The thing about a Newtonian universe is that you can seperate invariant time and space from the matter existing inside of it. While the moon's course around the earth can be predetermined from its starting position, its starting position is contingent. According to Newtonian physics, if the moon was twice as far from the center of the earth, it would be under 1/4th as much gravity. Science preceeds in its discoveries by altering factors such as these, and plotting functional relationships.
If you go back to the above example, you may think for a while, and eventually you will realize a problem: while our understanding of physics and math says that the moon would undergo less gravitational pull at an increased distance, we don't know if this is actually true. For the simple reason that we can not simply move the moon out twice as far.
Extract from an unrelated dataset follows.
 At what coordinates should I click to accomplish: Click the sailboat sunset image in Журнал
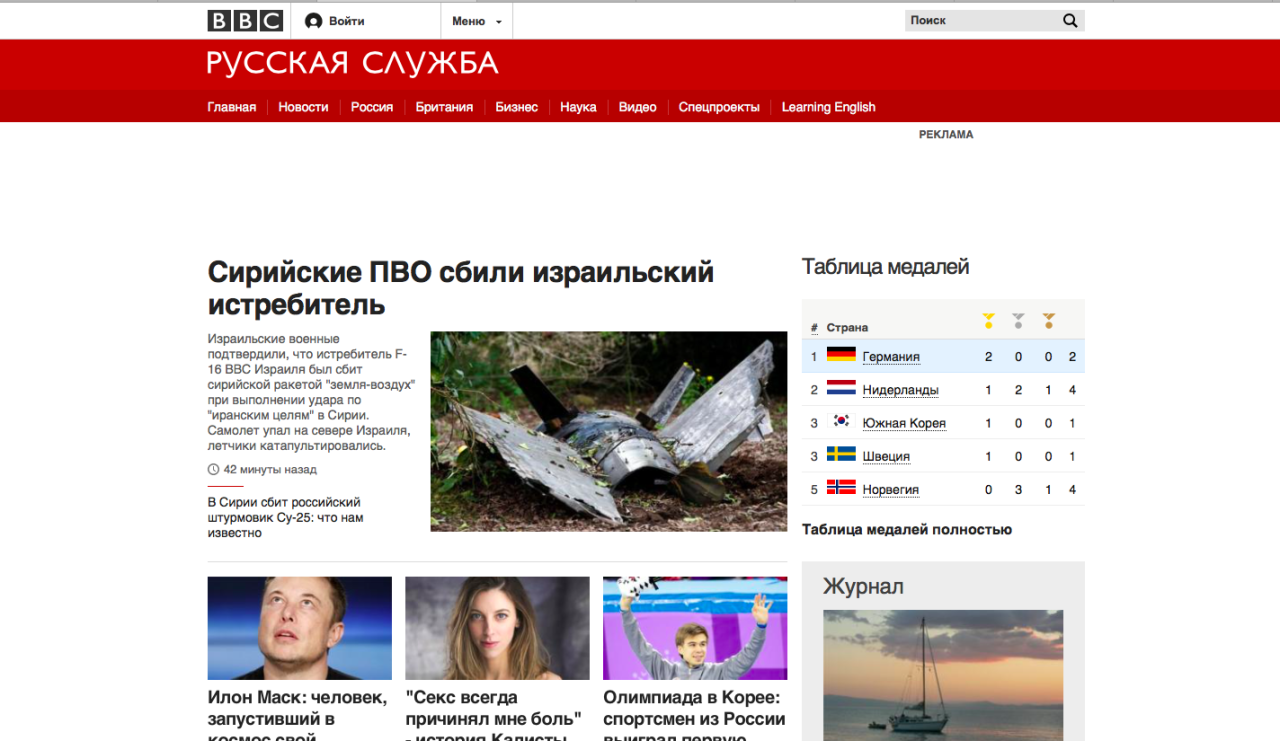coord(943,675)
Objects inside of space can not be "cut and pasted" to a different location inside of space. Determinism itself states this. Since determinism states that things in motion must follow a system of laws, this leads to the laws themselves being moot. You can not seperate the objects from the mathematical laws that govern them. This is super-determinism, the notion that objects are not only determined to act a certain way because of physical laws, but the belief that it is not even meaningful to seperate the object from how it will act under the law. It is meaningless to ask "what would happen if the moon suddenly lost half its mass", because the theoretical question itself is impossible.
Super-determinism is not a belief. It is (to me, at least), a notion. On a practical level, the pragmatics that allow scientists to do experiments and the fact that we somehow do have the ability to drop a bowling ball and a feather off of the Leaning Tower of Pisa seem to make super-determinism an interesting idea, but not something to actually think about. In addition, the small scale belief in quantum possibilities leads to the dissolution of the basic idea behind both determinism and super-determinism. On some levels, the problem presented by super-determinism does give questions on the limit of our knowledge. For example, we may ask ourselves what the universe would have looked like if it had started with much more anti-matter, or if the total amount of electrical charge had been different at the beginning, but since there is no way we could change these things, it could be that these questions are meaningless. On a small scale, biology may run into the same problems, since biological events are so unique that they can only happen once, meaning that to ask what would have happened likewise meaningless. One of the most basic theories of modern science combines these two difficulties: for the theory of evolution to be tested, would require the creation of a large earth like planet, which itself would need to have all the myriad small features that added up to evolution on earth. Such an experiment would be difficult on a scale that would make the experiment of moving the moon out to twice its orbit to look trivial.